'Growth and Jobs' - these two words have turned into a mantra for the European Union for the past more than 10 years, as much before the Great Crisis from 2008 the EU was trying to boost European economic growth through the Lisbon Strategy for Growth and Jobs, adopted in 2000. The 10-year strategy aimed to apply on national level the guidelines defined on European level. Hardly there is even one person left in the union to claim that it was successful. After outlining the weaknesses, the EU came up with a new 10-year document, called Europe 2020, where the focus again is on measures that boost economic growth and jobs.
One of the main lessons from the Lisbon strategy's failure is that it was not planned to be financed on European level, which is why now the new call is for Europe 2020 and its priorities to be laid down in the next multiannual budget framework covering the period 2014-2020.
Enough new ideas, it is time for their implementation
For the past almost two years the European Union was too busy with reforming its economic governance in order to avoid a repetition of the crisis, which is still shaking the union, especially the eurozone. That is why, talking about growth was left a little bit aside but with the opening of the new political season it returned invigorated and through several important channels.
On August 27 European Central Bank chief Jean-Claude Trichet held a lengthy speech at the annual meeting of central bank governors, organised by the Fed in Jackson Hole, in which he focused mainly on economic growth.

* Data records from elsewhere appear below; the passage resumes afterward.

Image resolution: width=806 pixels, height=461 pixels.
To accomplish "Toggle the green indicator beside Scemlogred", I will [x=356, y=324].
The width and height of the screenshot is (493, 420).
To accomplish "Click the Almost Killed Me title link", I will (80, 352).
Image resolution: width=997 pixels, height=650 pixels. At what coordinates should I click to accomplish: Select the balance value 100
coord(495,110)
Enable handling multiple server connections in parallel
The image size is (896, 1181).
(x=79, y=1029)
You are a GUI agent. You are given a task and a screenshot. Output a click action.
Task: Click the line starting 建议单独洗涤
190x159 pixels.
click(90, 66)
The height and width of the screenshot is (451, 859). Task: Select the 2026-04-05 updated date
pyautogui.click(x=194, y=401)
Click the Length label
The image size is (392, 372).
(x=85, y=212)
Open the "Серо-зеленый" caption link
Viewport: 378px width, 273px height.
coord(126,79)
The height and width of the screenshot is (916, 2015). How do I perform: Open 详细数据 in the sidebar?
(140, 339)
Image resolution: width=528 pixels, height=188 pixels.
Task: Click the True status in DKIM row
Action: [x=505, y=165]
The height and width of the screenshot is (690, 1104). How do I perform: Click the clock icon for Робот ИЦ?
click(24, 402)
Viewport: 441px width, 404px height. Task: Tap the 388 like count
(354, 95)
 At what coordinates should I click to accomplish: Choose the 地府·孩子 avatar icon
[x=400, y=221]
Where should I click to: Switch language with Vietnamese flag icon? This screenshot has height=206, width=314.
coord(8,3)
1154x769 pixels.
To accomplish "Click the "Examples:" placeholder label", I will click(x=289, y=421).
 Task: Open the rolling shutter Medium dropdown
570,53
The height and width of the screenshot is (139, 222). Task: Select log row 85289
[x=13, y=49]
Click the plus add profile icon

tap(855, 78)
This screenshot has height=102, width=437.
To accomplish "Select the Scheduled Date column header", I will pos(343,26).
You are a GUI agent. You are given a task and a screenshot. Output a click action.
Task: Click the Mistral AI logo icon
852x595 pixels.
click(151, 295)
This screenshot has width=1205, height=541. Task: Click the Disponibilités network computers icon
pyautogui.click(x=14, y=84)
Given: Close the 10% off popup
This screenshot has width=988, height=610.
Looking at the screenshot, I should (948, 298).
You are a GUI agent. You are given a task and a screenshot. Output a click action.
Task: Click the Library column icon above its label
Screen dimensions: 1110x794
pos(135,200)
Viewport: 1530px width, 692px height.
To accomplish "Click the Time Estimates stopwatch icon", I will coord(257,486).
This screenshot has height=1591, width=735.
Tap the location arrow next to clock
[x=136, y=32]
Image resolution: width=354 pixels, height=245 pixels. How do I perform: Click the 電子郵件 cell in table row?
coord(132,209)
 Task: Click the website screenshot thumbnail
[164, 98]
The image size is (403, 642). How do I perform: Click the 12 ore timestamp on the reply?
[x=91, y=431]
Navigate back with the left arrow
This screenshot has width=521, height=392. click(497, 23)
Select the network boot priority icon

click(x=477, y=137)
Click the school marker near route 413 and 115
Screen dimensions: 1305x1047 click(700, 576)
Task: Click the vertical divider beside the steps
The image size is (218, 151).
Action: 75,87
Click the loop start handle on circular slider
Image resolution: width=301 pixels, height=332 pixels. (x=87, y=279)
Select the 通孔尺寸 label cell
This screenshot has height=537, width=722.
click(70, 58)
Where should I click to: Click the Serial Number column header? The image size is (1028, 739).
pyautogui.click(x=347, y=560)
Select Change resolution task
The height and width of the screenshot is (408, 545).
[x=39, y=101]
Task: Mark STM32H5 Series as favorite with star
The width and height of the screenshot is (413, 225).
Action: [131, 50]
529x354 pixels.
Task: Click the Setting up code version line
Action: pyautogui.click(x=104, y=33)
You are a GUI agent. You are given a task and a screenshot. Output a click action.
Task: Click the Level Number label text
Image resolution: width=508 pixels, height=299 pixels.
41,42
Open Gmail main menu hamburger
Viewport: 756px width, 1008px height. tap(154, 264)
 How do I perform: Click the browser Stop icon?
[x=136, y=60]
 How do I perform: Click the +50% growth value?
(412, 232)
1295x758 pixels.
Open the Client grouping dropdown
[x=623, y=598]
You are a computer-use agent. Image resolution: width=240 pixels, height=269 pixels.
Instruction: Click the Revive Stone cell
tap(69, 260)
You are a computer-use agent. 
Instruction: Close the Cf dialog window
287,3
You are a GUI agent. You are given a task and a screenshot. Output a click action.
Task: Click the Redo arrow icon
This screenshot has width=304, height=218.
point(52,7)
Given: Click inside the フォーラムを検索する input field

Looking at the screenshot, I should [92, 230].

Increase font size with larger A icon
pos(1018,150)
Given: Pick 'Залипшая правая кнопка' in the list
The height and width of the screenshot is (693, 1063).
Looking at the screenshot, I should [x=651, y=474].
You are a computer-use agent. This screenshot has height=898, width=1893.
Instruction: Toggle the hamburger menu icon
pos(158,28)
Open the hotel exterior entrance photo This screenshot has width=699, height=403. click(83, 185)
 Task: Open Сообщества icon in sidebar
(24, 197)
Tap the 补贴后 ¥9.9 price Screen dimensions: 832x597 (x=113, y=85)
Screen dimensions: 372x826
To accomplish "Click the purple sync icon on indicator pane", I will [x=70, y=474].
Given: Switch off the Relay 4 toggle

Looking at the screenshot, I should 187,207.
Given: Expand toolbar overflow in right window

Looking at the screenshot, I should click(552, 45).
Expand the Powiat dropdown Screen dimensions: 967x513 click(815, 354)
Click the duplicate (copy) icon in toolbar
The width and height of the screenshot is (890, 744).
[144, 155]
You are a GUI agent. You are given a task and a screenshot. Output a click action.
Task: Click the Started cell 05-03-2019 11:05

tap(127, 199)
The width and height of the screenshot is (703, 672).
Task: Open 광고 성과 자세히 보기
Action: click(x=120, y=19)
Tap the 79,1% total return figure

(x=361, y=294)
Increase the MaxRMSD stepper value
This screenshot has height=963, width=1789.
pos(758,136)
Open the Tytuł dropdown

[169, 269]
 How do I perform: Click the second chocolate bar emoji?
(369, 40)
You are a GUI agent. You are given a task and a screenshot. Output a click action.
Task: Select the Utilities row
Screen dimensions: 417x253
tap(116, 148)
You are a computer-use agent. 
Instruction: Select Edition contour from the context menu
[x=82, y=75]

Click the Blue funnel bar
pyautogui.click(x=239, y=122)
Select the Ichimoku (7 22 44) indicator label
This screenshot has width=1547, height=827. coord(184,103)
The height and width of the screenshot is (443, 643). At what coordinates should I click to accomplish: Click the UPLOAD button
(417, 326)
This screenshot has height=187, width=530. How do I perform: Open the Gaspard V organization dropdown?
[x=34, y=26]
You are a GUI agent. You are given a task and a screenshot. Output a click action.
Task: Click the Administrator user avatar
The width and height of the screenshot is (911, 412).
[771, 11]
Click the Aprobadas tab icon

He said that the financial crisis threatened the long term potential for growth which was why policymakers had to be vigilant for the main prerequisites for stable sustainable growth.
Whatever measures were to be taken, Mr Trichet added, they had to be accompanied by structural reforms and solid macroeconomic policies. The most important thing, though, must be technological progress and innovation. They are the main drivers of economic growth and are important for the differences of economic performance globally. This is especially valid for the countries experiencing demographic problems. "Knowledge spillover between open, dynamic economies could benefit everyone", ECB's chief said.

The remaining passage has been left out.